In the Midland Basin, there was no depositional uplift. “In the central part of that basin, you have the thickest sediment, high pressure and corresponding best productivity. The center of the basin is where you want to be,” Stoneburner continued.
There are a large number of stacked reservoirs. The Wolfcamp is more than 305 m (1,000 ft) thick. With the Spraberry above it and the Pennsylvanian below it, as many as eight to 10 stacked reservoirs could be commercial.
The Niobrara extends across many intermountain basins in the central and western U.S. It is mainly in the Denver-Julesberg Basin, with rock also present in other basins like the Powder River and Wind River basins.
“The Niobrara is again a play where you better be in the core area. Know where the rocks are,” he emphasized.
Pad drilling in mature plays improves drilling efficiencies. Downspacing begins at this point.
“You are really trying to understand how many wells you need per section or how you are going to space this development. Quite honestly, I don’t think we have a very good handle on this in many plays at all. It is going to take quite awhile to really understand how these reservoirs are going to drain,” Stoneburner said.
He feels strongly about the concept of geometric vs. geologic completions. “Throughout my upstream career, virtually everywhere we wanted to stimulate every inch of that well bore. In a lot of cases all that wellbore wasn’t worth stimulating if you knew more about the rocks. I encourage you to get more openhole data on these laterals with quad combos or anything you can do to learn more about the wellbore itself and design your completions based on that geology as opposed to geometry.”
The Barnett, Haynesville, Fayetteville and Bakken he listed as mature plays. The Barnett was the first shale play in North America. But, he warned, it took George Mitchell and his team 20 years to understand the rock.
“One key lesson to learn from the Barnett is to look for the bottom seal for the shale formation. A lot of companies did not understand that a bottom seal was needed between the Barnett and the Ellenberger, which is a prolific water-producing reservoir in the area. I encourage you to not just focus on the rock, but focus on what is around you and what are frack barriers. How is that well going to frack relative to above and below the shale? It is very important to understand,” he added.

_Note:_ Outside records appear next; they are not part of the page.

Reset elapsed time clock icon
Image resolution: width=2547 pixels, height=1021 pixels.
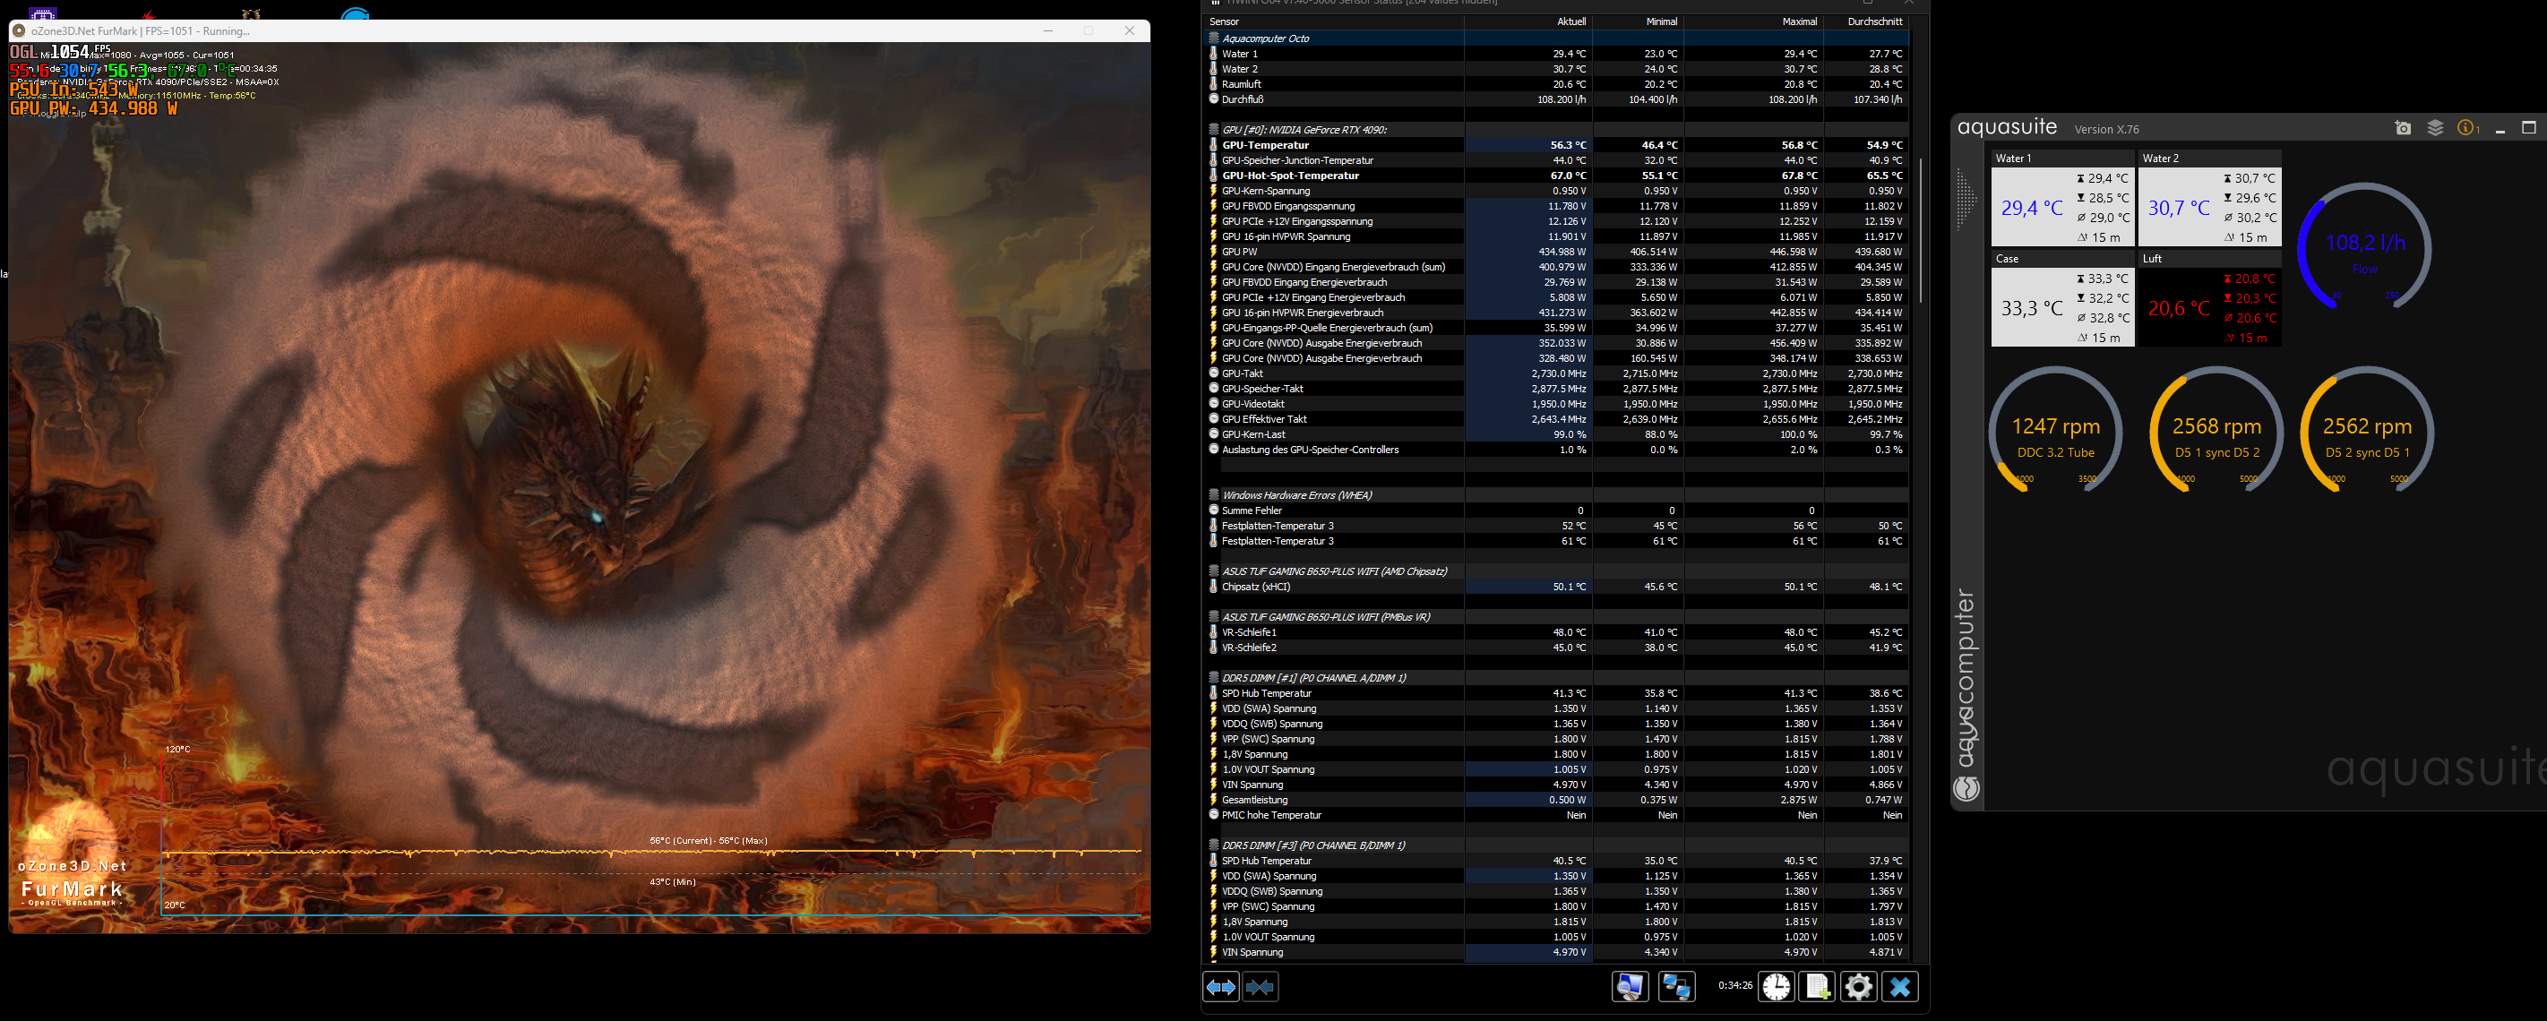[1776, 986]
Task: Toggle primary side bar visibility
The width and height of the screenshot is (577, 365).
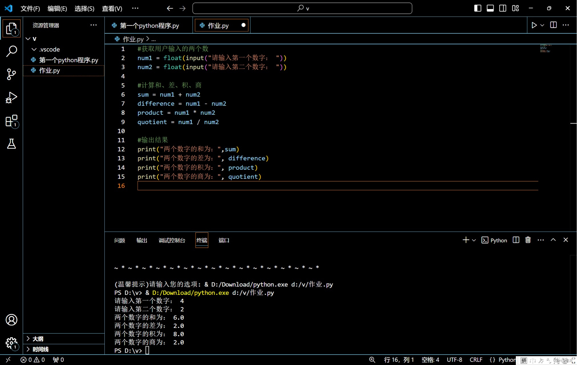Action: point(478,8)
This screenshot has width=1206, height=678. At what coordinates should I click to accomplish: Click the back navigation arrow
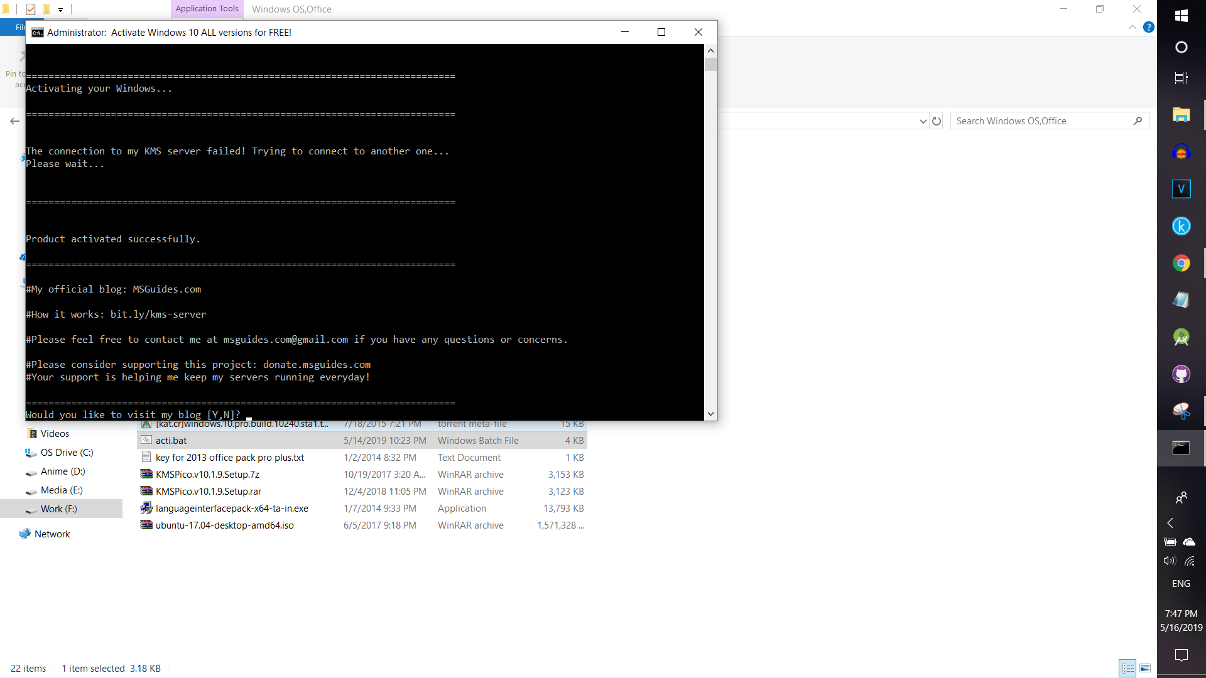[14, 121]
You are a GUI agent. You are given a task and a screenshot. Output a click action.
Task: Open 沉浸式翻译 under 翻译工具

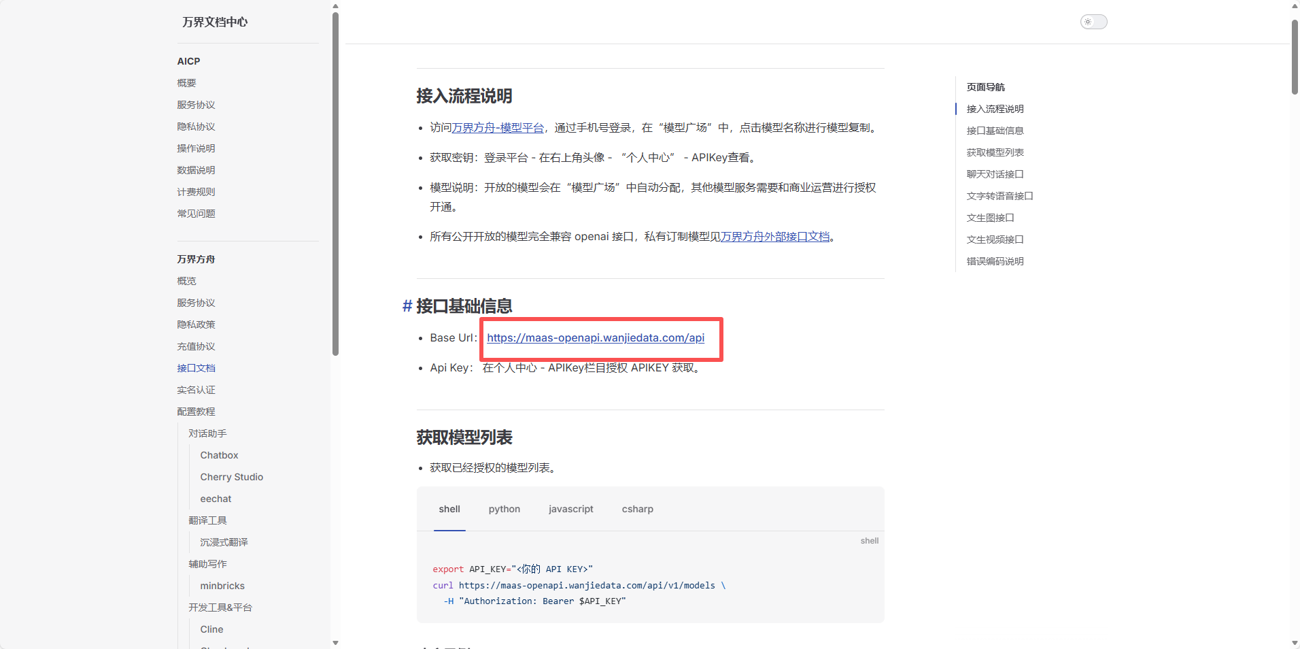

In looking at the Fayetteville, Stoneburner said it’s important to understand the structure. “Within that section there are an abundance of faults. You can actually see trendings southwest to northeast that are less productive or faulted areas that prove you can’t drill horizontally across these faults. When you are going sideways, it is really problematic if you don’t have a good idea of what you are going to run into,” he explained.
In opening the Haynesville, “It was an absolutely insane period in my life within the industry where we were paying upwards of $25,000 per acre to lease acreage. As it turned out, it was worthwhile. We did understand the sweet spot component of the Haynesville better than most. We felt like pressure, TOC [total organic carbon] and clay were our keys.
“When we found that in the north central Louisiana area we had all those components—the highest TOC and geopressure and the lowest clay percentage—that really defined the key to the reservoir,” he explained.
Avoid herd mentality
Stoneburner emphasized several times, “Understand what you are doing. Do not have the herd mentality and follow someone who says the Mississippi Lime is the way to go. ‘Chesapeake did it so I’m going to do it too.’ That happened a lot in this play, and a lot of people lost a lot of money.”
The Niobrara is another example of where the herd mentality kicked in, to the detriment of many operators. “Anywhere the Niobrara existed, people would go there. In this case, aside from the Wattenberg Field area that produces from the Niobrara, virtually no other areas in the entire central U.S. were commercial for the Niobrara,” he said.